People of all ages, and abilities can learn from Ammon's and my motto to "Turn Challenges Into Triumphs," starting with outlook. I've found that outlook is a source of true power that when put into positive action enables the realization of laudable goals.
What's the current status of Ammon Walker?
I'm continuing writing what Paul called a 30-year story arc of Ammon that's also connected to a larger arc with my other characters, after learning Paul wished that he'd done something similar with his superhero, Concrete.
What is your ultimate goal for Ammon?
To be part of improving and redefining how people living with disabilities are perceived and portrayed, inspired by the poem, The Crooked Prince, by Actor, Michael Madsen, who saw my love for life above all else.
What is the state of CP research today?
There have been some important advances like umbilical cord stem cell therapy that has healed kids living with CP. Cord blood stem cells are something I encourage people to research, as that could lead to more research, more demand, making it more affordable and available, too.
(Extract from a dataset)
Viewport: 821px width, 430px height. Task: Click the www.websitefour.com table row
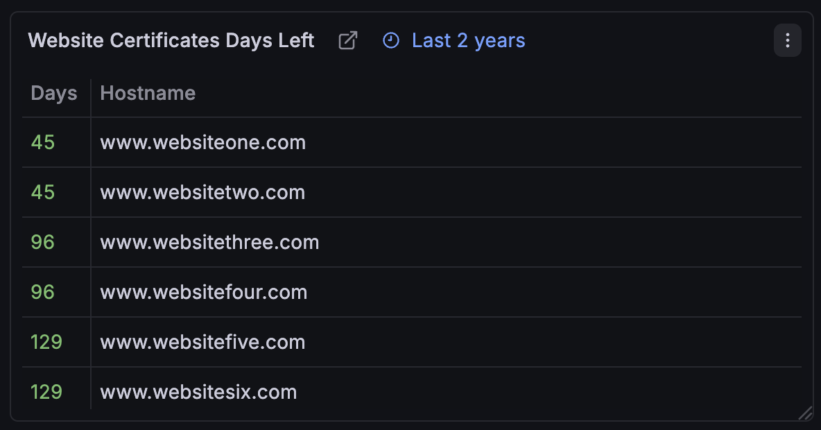tap(203, 292)
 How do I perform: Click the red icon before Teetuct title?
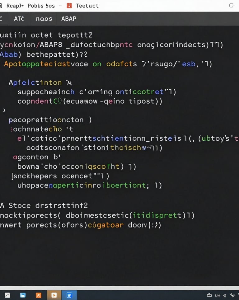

That's so much better than the wasteful trend of letting nearly 99 percent of stem-cell-packed umbilical cords be thrown away when they could help so many, as documented by Time Magazine.
What advice would you give to all the kids who are listening to our show today?
Find a mentor and do what you love, something where the action is the reward, then pay it forward, helping others.
By focusing on what you do well and building on that confidence, it crosses over to other things as you keep improving.
Having heroes and standards to aspire to is great, comparing yourself or your progress to others is a waste of time.
This helps me: Define yourself, be kind to yourself, and remind yourself.
Decide who you are and what your capable of, if it gets challenging remember to be kind to yourself and remind yourself what inspired you in the first place, keeping with it.
I often remind myself, there's always a reason to smile, and I strive to be an example of that like, hey, if he can do it, I can, too!
And what's next for you, Aaron?
Along with fundraising for the new computer, hopefully I'll be putting it to great use, for starters by getting my thank you comic for Stan in 2017.
Next, I'll be making three-panel comic strips, and t-shirts of one of my earliest characters, previously published as a one-panel comic in my local paper. That'll be part of an upcoming documentary that a friend recently started.
Other long-term goals include continuing with Draw Attention To Cerebral Palsy, as well as making narrated motion comics, in hopes of promoting literacy for people of all ages, like Stan Lee does with The Stan Lee Foundation.
Over the years I've compiled a portfolio of sorts while looking to get into movie casting, creating a portfolio of ideas at the urging of family and friends who often say I have a good eye for it after Superman director Richard "Dick" Donner and his wife, Lauren, asked me years ago who I'd cast in the X-Men movies.
Dick also told me that if I ever wrote a screenplay that people loved, that he would be honored to direct it, so that's a another goal.
Whatever form their adventures take, I'll be using Ammon and my heroes to bring awareness and teach how to become your own hero, because you never know who you might inspire!